You don't have to tell your father what you think about his behavior right now, or your full reasons for leaving. You don't need to tell your father anything about your plans or aspirations. But on the day when you have everything in place and you're ready to walk out, you can simply say, "I found a better job and I'm leaving." Or "My fiancé and I have decided to move [for his job/for my job/for a better environment/to escape allergies/whatever reason you want to tell him], so I won't be able to continue working for you." You can even just ditch work the day you leave and call him—or take a few days off and then call him on the day you were set to return to inform him you've moved. Think outside the box—you're not obligated to be in his presence. When you do inform him of your decision (if you inform him), don't listen to his jeers and digs about how you'll never amount to anything; don't listen to anything else he might say to try to say to hurt you or make you reconsider your decision at that point. He hasn't earned that consideration from you, and most likely, anything you say will just be used as ammunition for further attacks against you anyway.

Just quietly, carefully separate yourself from the situation, then move forward with your plan. Deal with things as they come, then work on recovering and imagining a better life for yourself.
posted by limeonaire at 11:52 AM on June 5, 2008 [1 favorite]


Nthing quit (or more like QUIIIIIIIT!!!!) for sure, but get a new job lined up first to ease the transition and make the whole quitting process less stressful, with no hard feelings. (Temping seems like the route to go given your situation.) As someone who worked in an abusive environment every day for over a year (at two different consecutive jobs!), it was like the sun coming out after a thunderstorm when I got a new job where people actually acted like professionals. I just couldn't believe it existed until I experienced it for myself. Sounds melodramatic, but I lived it. Some jobs just suck--it's not you, it's the job. But you'd never know that unless you got another job where you got occasional positive feedback instead of a continuous stream of temper tantrums and insults, right?

Also, please don't let anyone dangle wedding costs over your head as a condition of your continued employment or anything else, implicit or otherwise. It's supposed to be a gift, not a payment for services rendered. Weddings are largely overrated parties anyway; what matters most in a marriage is the long-term union, not the event. That's the point of being married - being together in a long-term relationship, not having an expensive party with tons of gifts and guests. Plus, if after the fact your dad has some attitude that he's entitled to this-or-that because "I paid for your (bleep)ing wedding, god(bleep)it" that seems like a net loss to me.

Your dad isn't doing you a favor by employing you; he's doing you a monumental disservice and reaping the financial and emotional benefits while you suffer in both respects. RUN!
posted by ostranenie at 11:54 AM on June 5, 2008


I would like to congratulate you for writing a well-worded AskMeFi post, tossing an Achewood quote in as your anonymized email, and being willing to confront this situation instead of letting it continue to get you down. You may not realize it, but you've already succeeded in attaining a level of self-awareness that many people never reach.
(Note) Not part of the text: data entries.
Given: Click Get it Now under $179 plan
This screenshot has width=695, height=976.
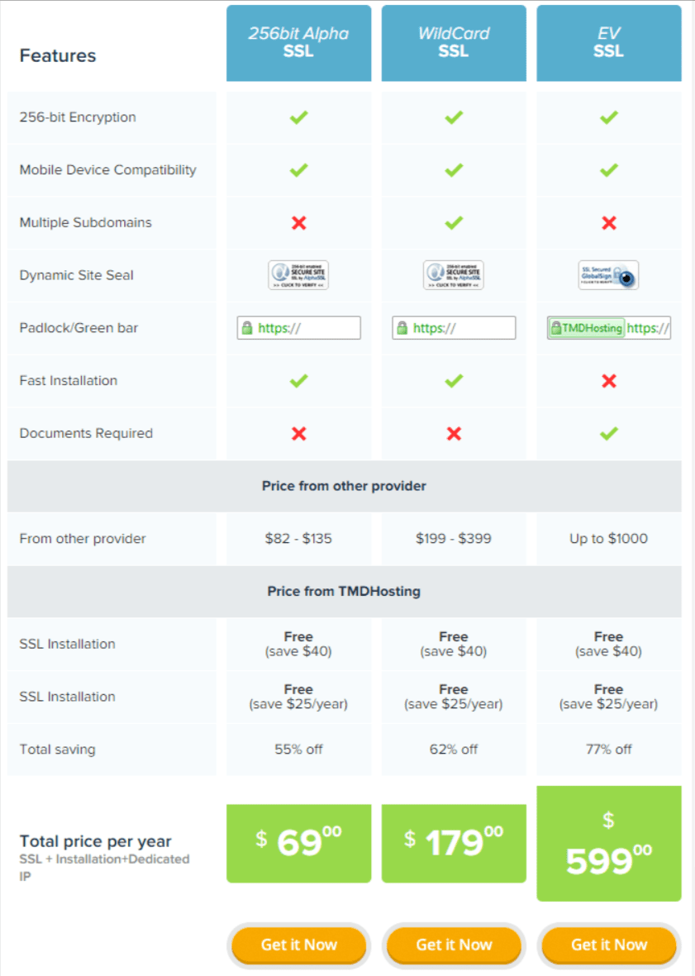Looking at the screenshot, I should [x=454, y=945].
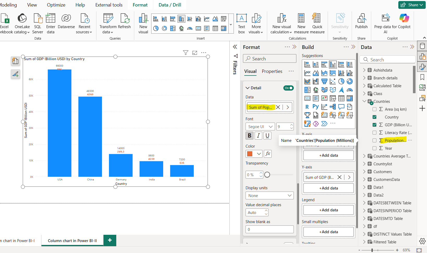Open the Optimize ribbon tab

56,5
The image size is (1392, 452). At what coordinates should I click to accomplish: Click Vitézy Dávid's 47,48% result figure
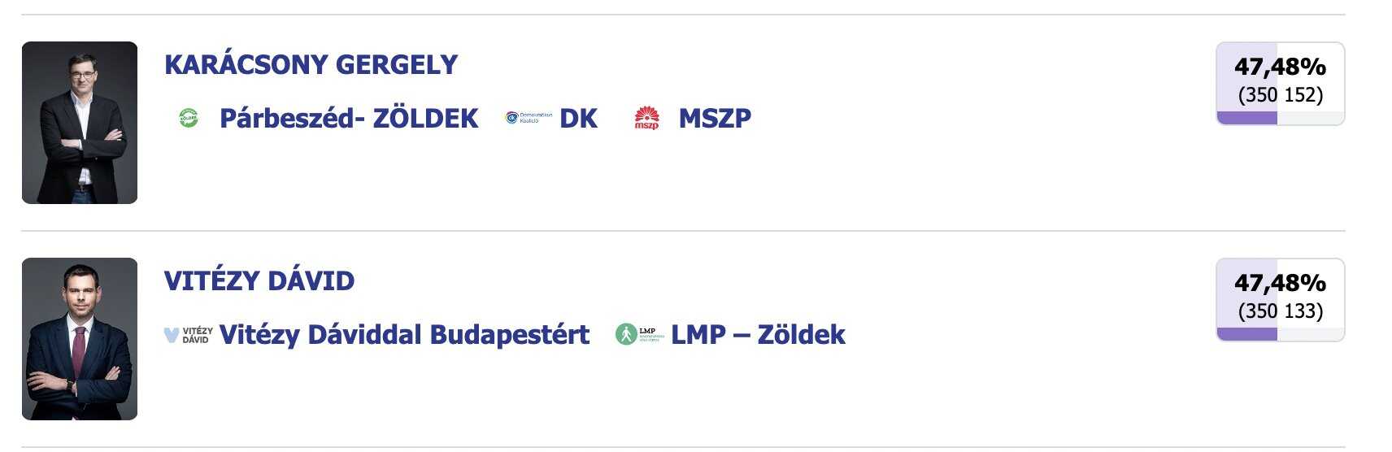1280,282
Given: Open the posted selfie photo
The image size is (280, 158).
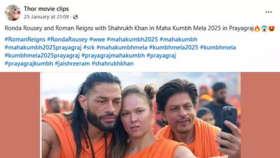Looking at the screenshot, I should click(141, 115).
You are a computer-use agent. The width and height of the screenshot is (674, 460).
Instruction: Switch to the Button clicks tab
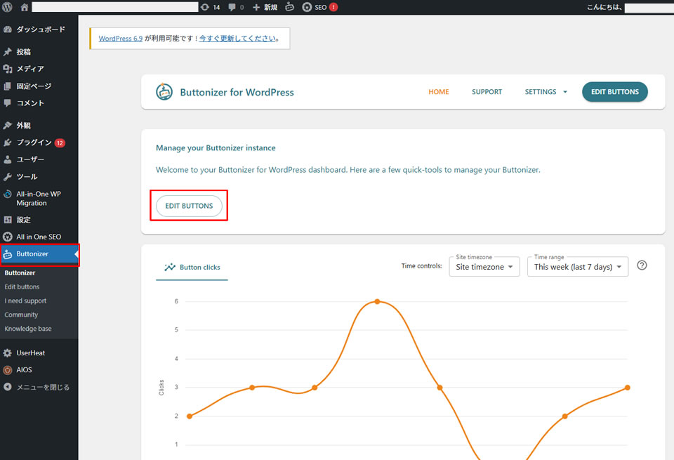coord(192,268)
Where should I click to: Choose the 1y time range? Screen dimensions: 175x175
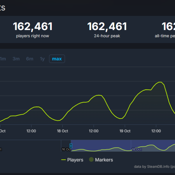pyautogui.click(x=42, y=59)
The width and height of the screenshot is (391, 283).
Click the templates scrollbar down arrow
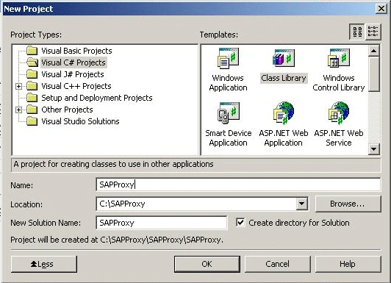373,149
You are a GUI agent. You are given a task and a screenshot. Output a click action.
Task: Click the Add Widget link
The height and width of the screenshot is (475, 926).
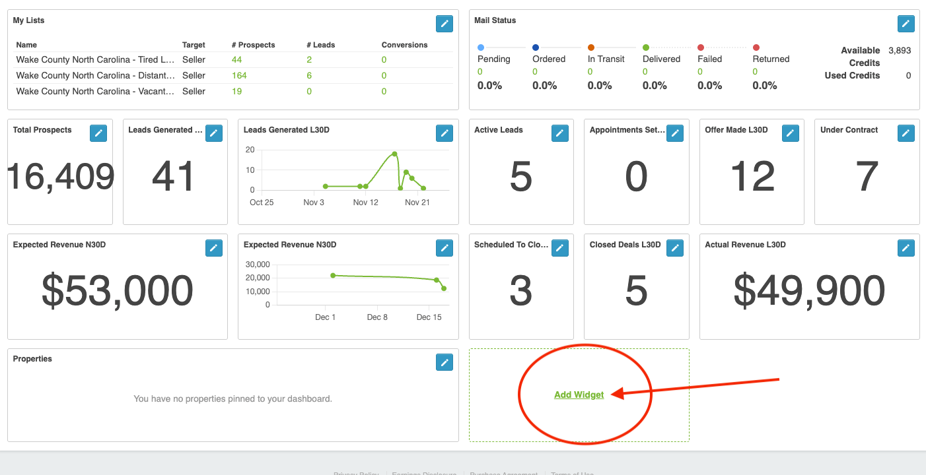click(579, 395)
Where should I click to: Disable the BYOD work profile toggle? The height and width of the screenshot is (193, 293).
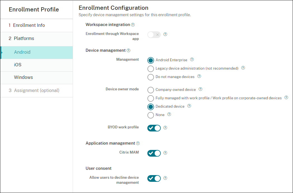coord(154,128)
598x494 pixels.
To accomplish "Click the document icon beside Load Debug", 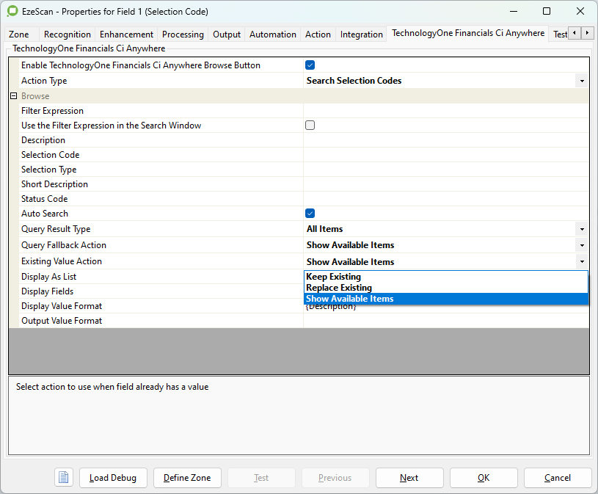I will [x=64, y=478].
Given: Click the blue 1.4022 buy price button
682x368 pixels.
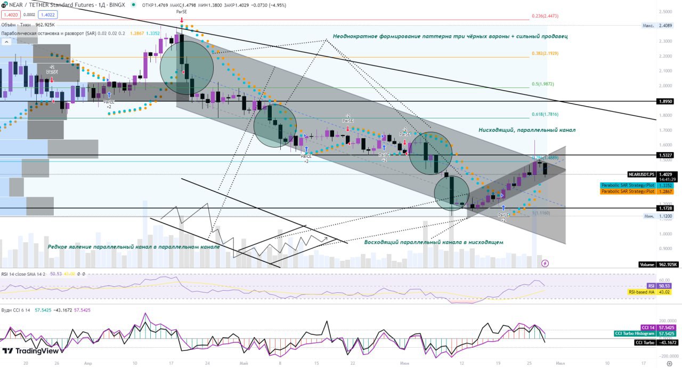Looking at the screenshot, I should [x=47, y=15].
What you can do is this: Come up with a vision of how you would like your life to be, and take the steps to get there. You do not want to battle your father or disappoint your family by causing strife, so don't extract yourself in a flashy manner. Tell your father you'd be more comfortable working elsewhere, and start attempting to set up interviews, even if it just means temping for a while. You're not incompetent, or unemployable, or any other ridiculous thing you'd like to label yourself in lieu of confronting the fact that you have a degree, work experience, and a pretty good work ethic.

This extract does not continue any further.